Ok, everyone else is taking bets on whether there will be a new ice extent minimum this year. Eli is opening the bidding on three propositions
Will the Arctic be ice free south of 60, 65 and70 north latitude
Posted by EliRabett at 10:28 PM
12 comments:
If your definition of ice free doesn't exclude the Petermann Ice Island, I'm happy to bet on there still being ice south of 60N at the end of September.
I think there's quite a little of arctic below 60th N, but I also think there's a settlement, where there's a fridge so I think this is a safe bet.
Defn of ice free?
I'm happy to bet on there being ice at the flipping Equator at the end of September. Just give me a plane ticket and some ice cubes.
It's a more general point, what we mean by "ice free." Round numbers work for me, let's say <1m km^2 NSIDC extent or <2k km^3 PIOMAS volume.

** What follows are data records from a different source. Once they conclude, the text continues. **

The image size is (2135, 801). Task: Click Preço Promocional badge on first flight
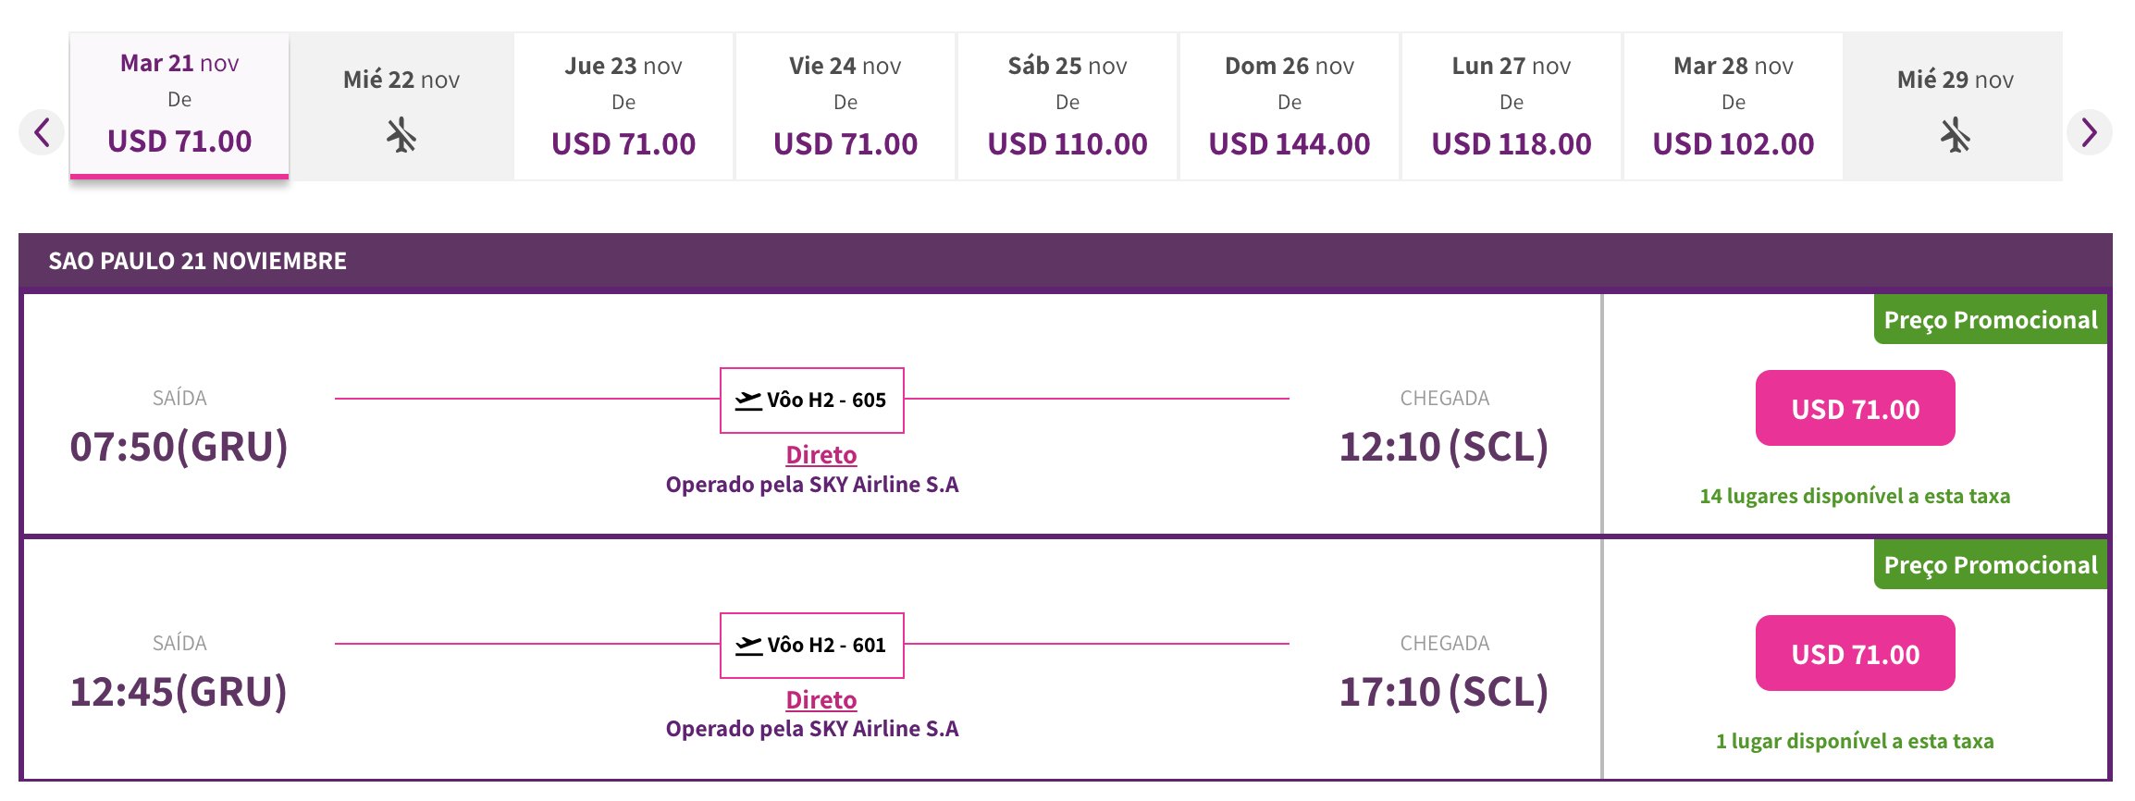point(1991,320)
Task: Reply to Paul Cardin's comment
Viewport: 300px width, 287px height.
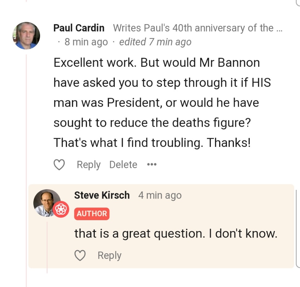Action: (89, 165)
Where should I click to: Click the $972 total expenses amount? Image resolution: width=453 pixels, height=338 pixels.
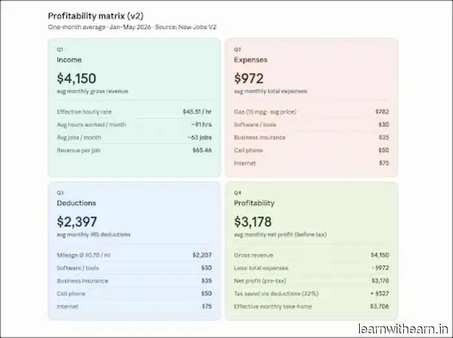[249, 78]
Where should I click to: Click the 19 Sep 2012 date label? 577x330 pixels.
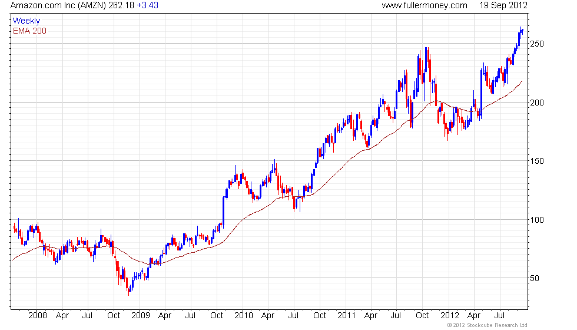(x=503, y=5)
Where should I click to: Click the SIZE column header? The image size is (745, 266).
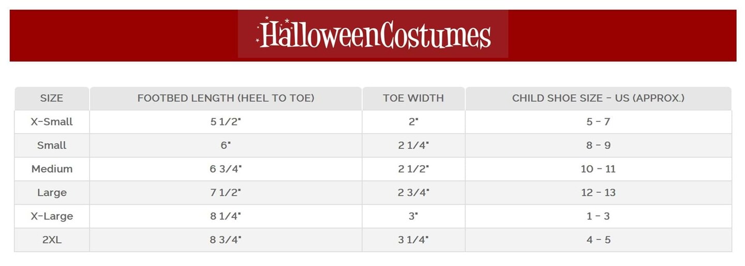coord(52,98)
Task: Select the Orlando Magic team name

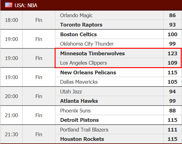Action: coord(76,15)
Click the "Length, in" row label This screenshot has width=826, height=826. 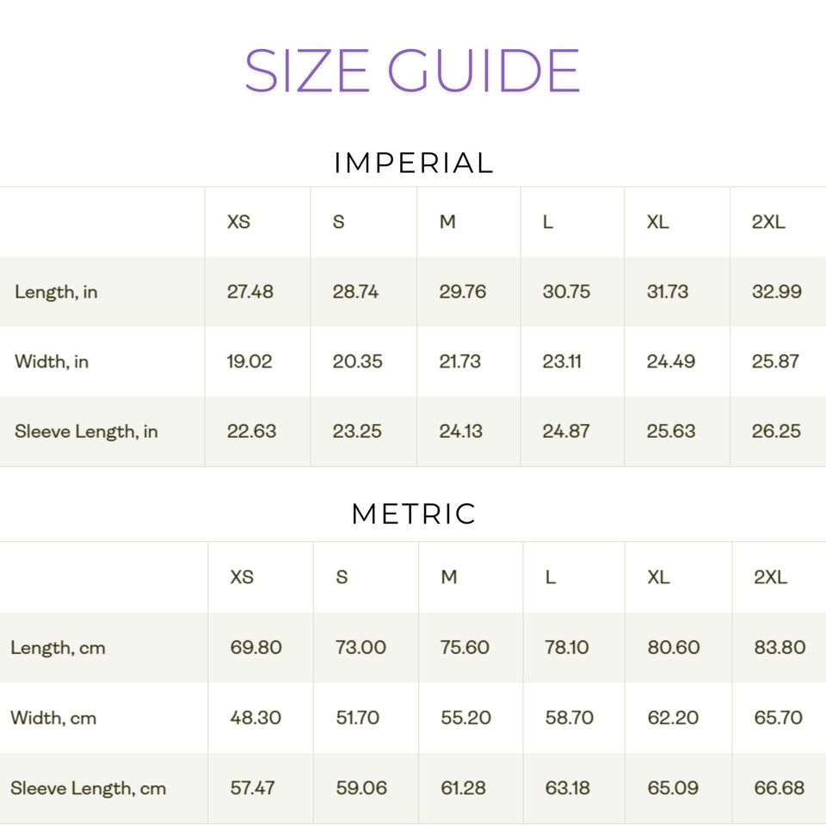56,292
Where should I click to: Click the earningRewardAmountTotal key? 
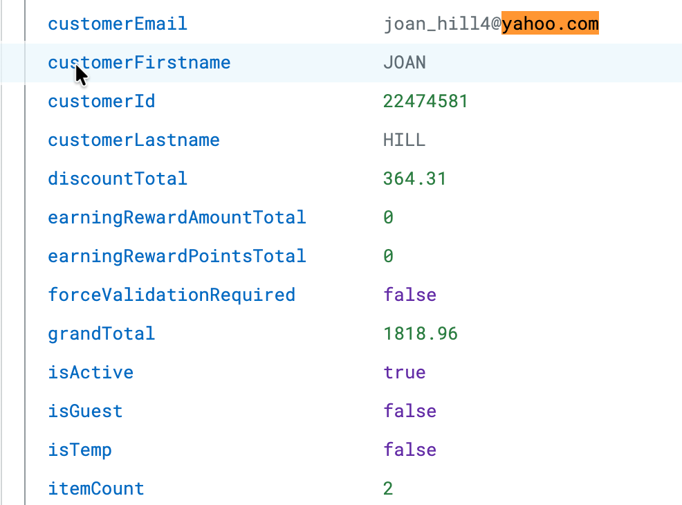pyautogui.click(x=176, y=218)
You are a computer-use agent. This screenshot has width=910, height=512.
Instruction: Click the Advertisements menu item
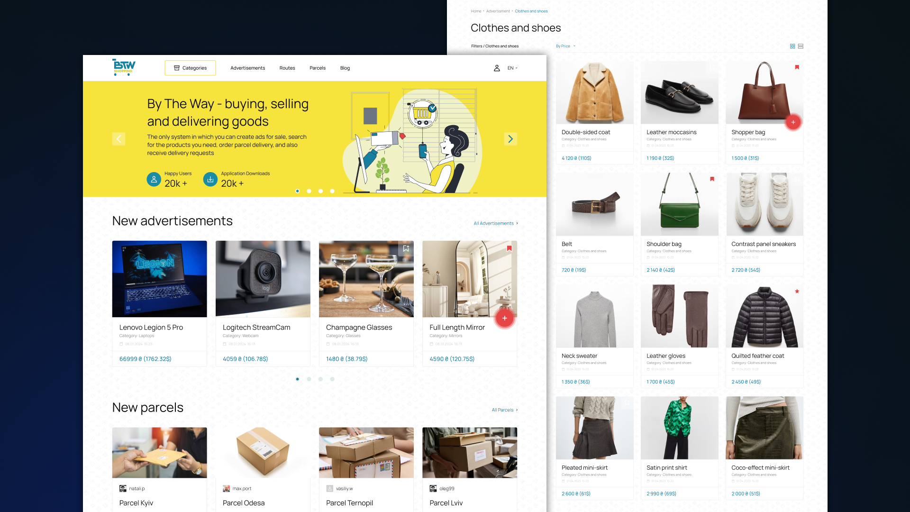(x=247, y=67)
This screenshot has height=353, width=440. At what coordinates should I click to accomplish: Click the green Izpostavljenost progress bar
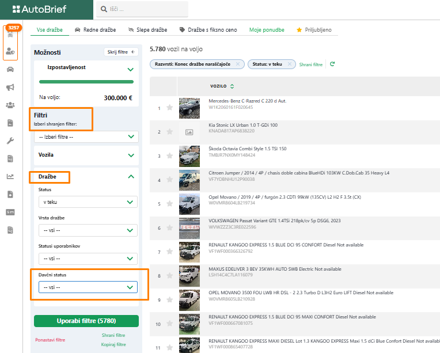86,82
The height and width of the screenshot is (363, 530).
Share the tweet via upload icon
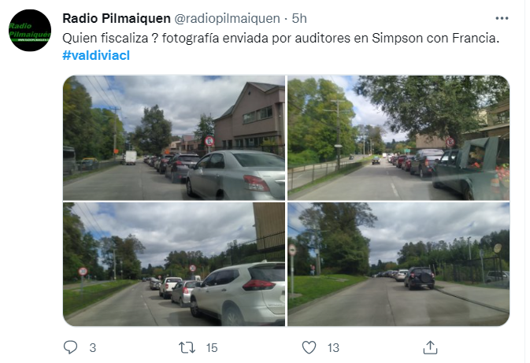click(430, 347)
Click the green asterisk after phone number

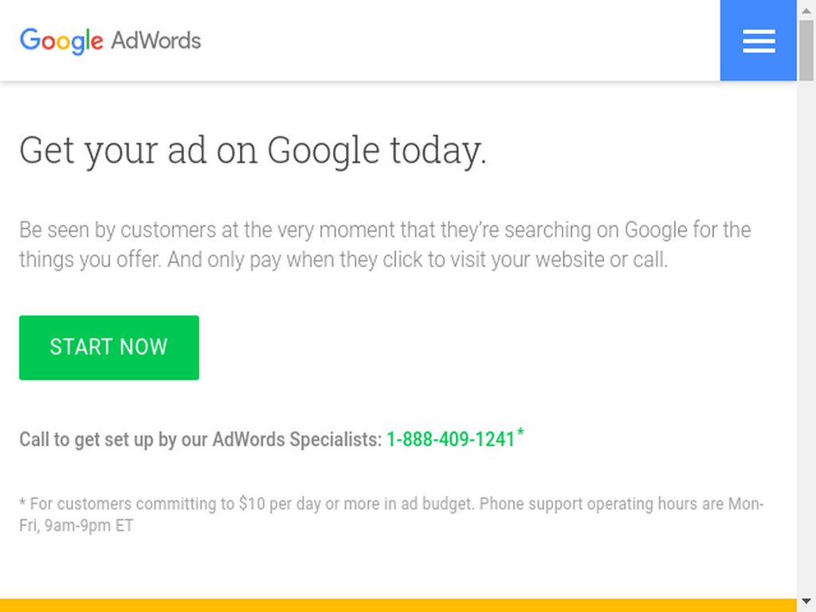tap(520, 433)
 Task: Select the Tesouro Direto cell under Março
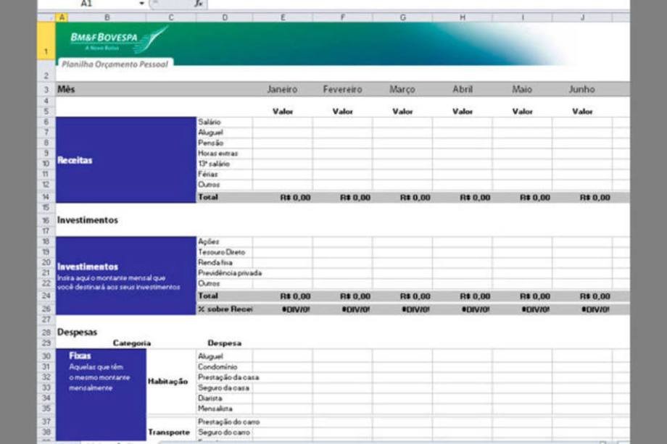(402, 252)
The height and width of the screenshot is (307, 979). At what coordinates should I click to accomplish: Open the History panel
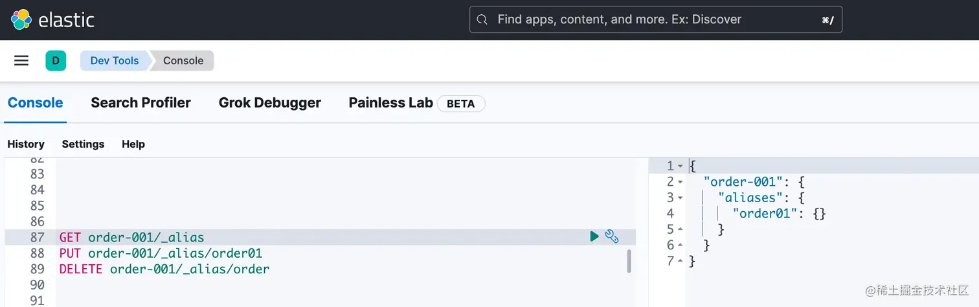point(26,144)
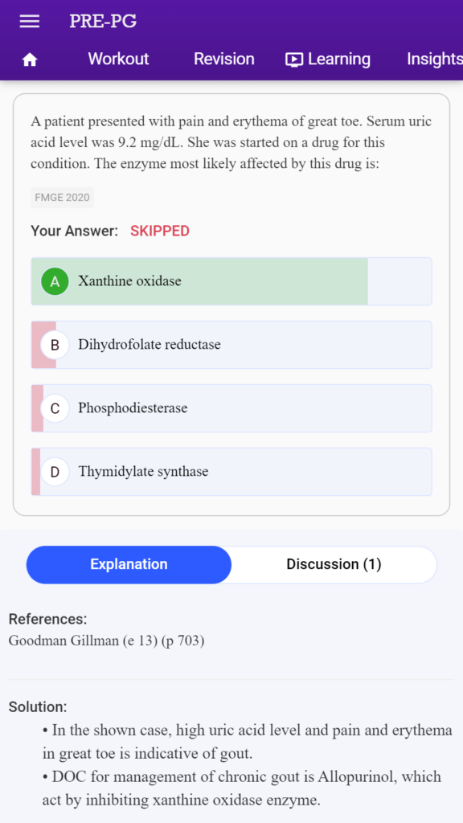Viewport: 463px width, 823px height.
Task: Switch to the Explanation tab
Action: click(x=129, y=565)
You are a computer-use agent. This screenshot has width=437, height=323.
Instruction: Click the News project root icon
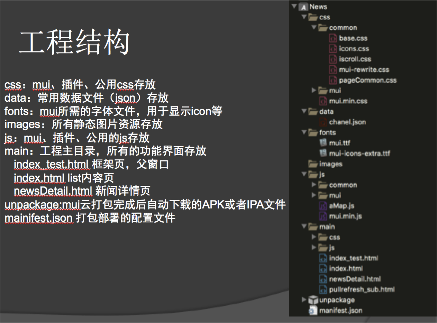(x=303, y=7)
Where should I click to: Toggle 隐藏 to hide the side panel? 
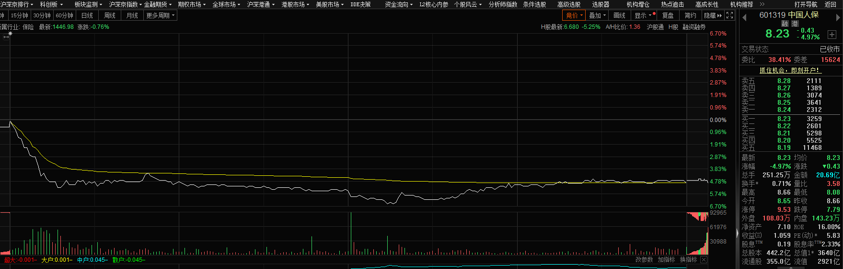tap(712, 15)
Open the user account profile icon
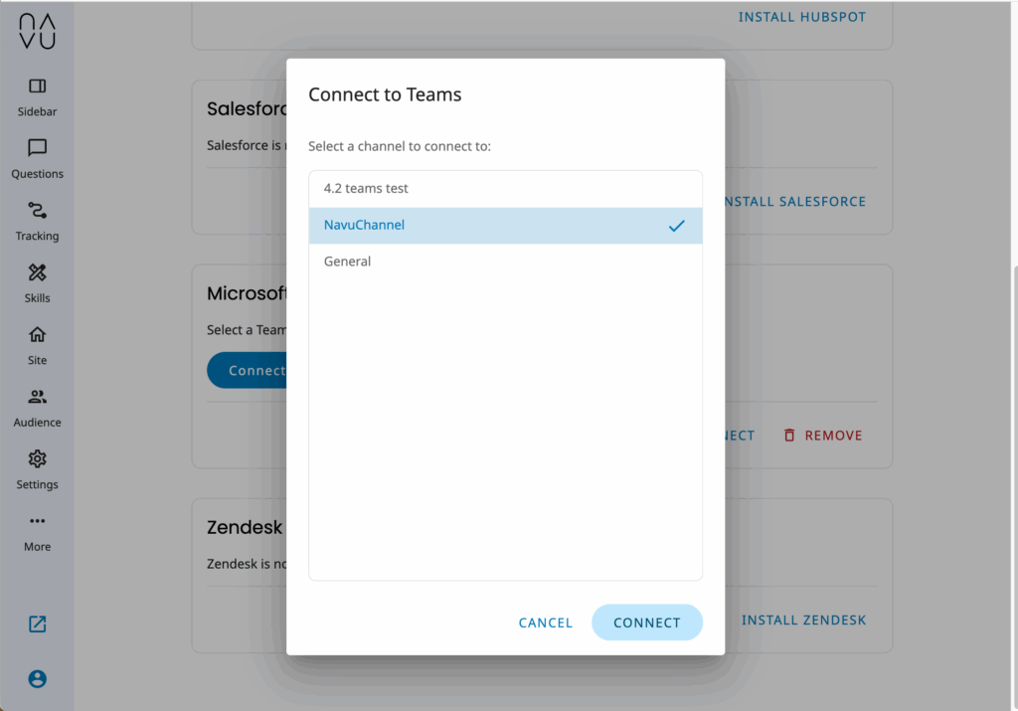 coord(38,679)
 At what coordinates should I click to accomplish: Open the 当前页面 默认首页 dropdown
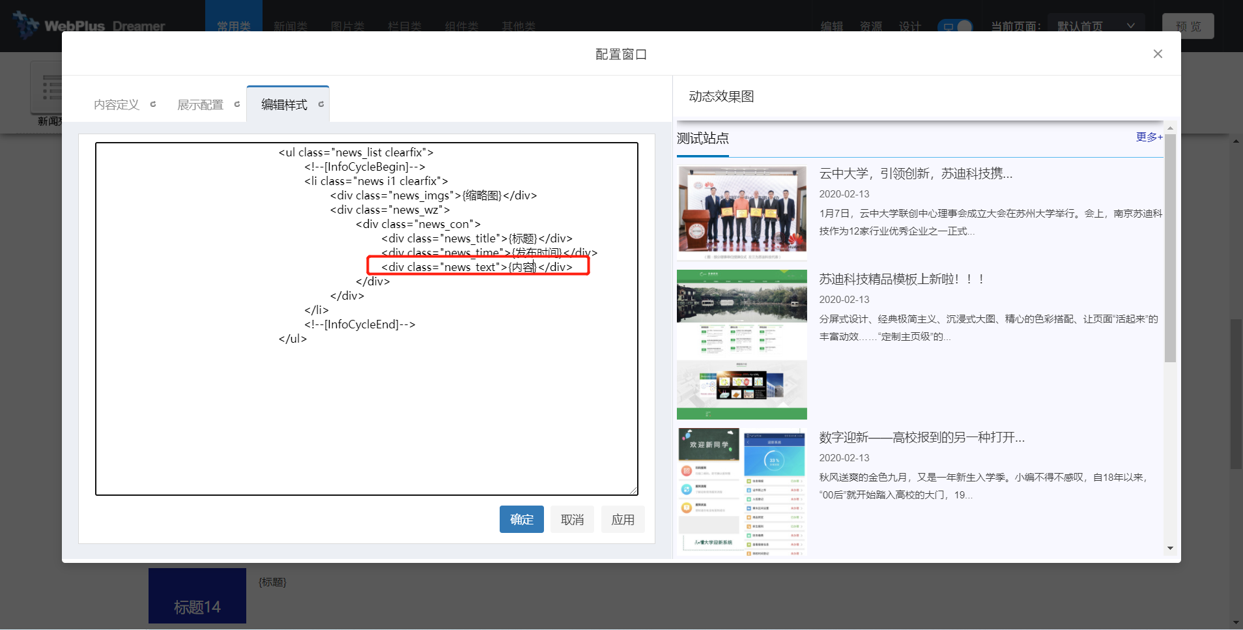click(x=1096, y=26)
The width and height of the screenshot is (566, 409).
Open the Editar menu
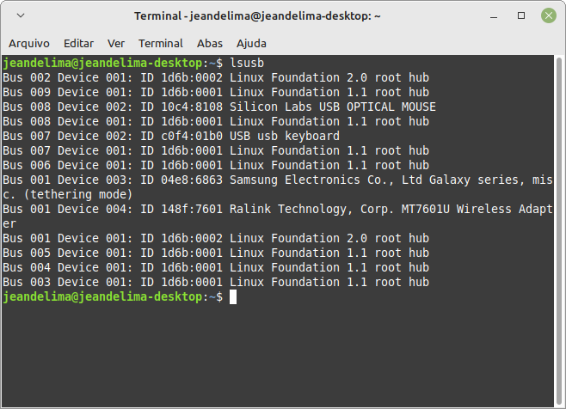[x=78, y=44]
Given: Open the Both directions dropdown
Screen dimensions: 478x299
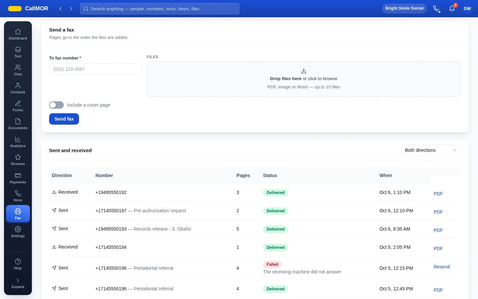Looking at the screenshot, I should click(431, 150).
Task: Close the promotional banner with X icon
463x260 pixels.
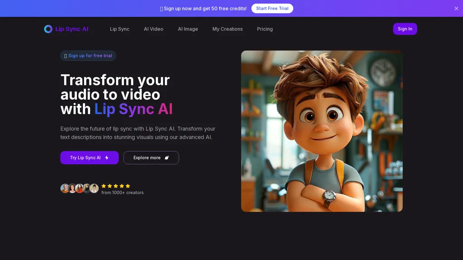Action: tap(456, 9)
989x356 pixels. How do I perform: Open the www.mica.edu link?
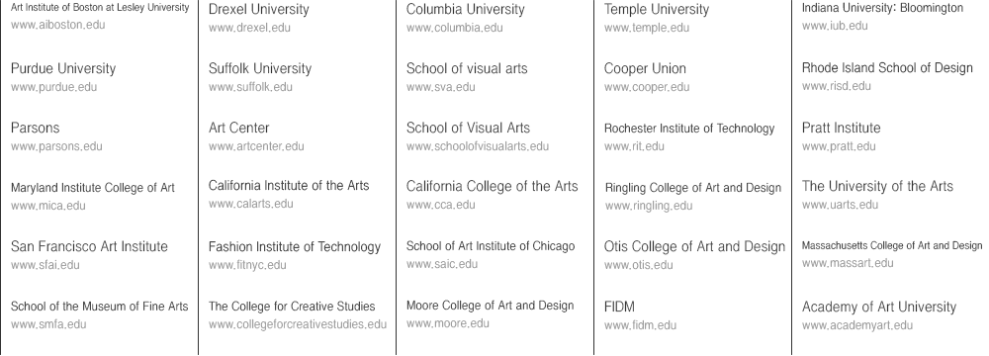[47, 206]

Obviously you want to count only sea ice (frozen ocean), not bergs from glaciers or cubes in your drink, for a latitude bet. With that restriction, how close to zero will sea ice at 65 or 70N get? East Greenland looks like the crux.
Oh me, oh my.
The contortions we feel we have to put ourselves through (whether ironically or not).
How about if Watts, Montford'n'McInytres were to be planted on Baffin Island at the end of July and instructed to walk to the pole?
Every year.
They could even blog their tripey tropes along the route to reassure their adoring following that it's all am alarmist plot.
Define ice free? That's your job bunnies, Eli does the top level stuff.
OTOH there is a good bet in there, with 65, 70 etc being which year. There is a good shot at 60 north this year, it's hanging on by a thin thread and a tail in the Fram straight. A lot better than watching the sea ice extent flounder.
NE passage already open and maybe not long for NW passage by the look of it.
Am I missing something? 60N is the latitude of the southern tip of Greenland. If there's any ice south of there right now, it's not large enough to show up on the scale of the Uni Bremen map. Between 60 and 65, there's a little ice on the east coast of Greenland, but the point about free floating ice east of Greenland is that its all doomed - that's the biggest exit path for arctic sea ice. So a summer where there's lots of ice extending most of the way down the east coast of Greenland is likely a *bad* year for total ice retention.
More interesting questions are
1. What will be the lowest latitude of ice remaining connected to the main pack between 90W and 90E (i.e. the not-Atlantic side) during September.
2. What will be the highest latitude of open ocean (currently appears to be 81N)
More interesting IMHO is the comparison with 2007. The concentration this year looks much more spread out.
The not-so-witty answers:
"1. What will be the lowest latitude of ice remaining connected to the main pack between 90W and 90E (i.e. the not-Atlantic side) during September."
There is no main pack.
"2. What will be the highest latitude of open ocean (currently appears to be 81N) "
One could boom the area around 90N.
signed,
subarctic bunny
The comparison with 2007 is really interesting. The chief differences, via these eyeballs, seem to be that the area north of the Bering Strait was definitely more clear in 2007 but the entire coast of Siberia is well open this year.
Since this morning's graph at
http://nsidc.org/data/seaice_index/images/daily_images/N_stddev_timeseries.png
has the two year's tied, it looks to be all about how the winds play out.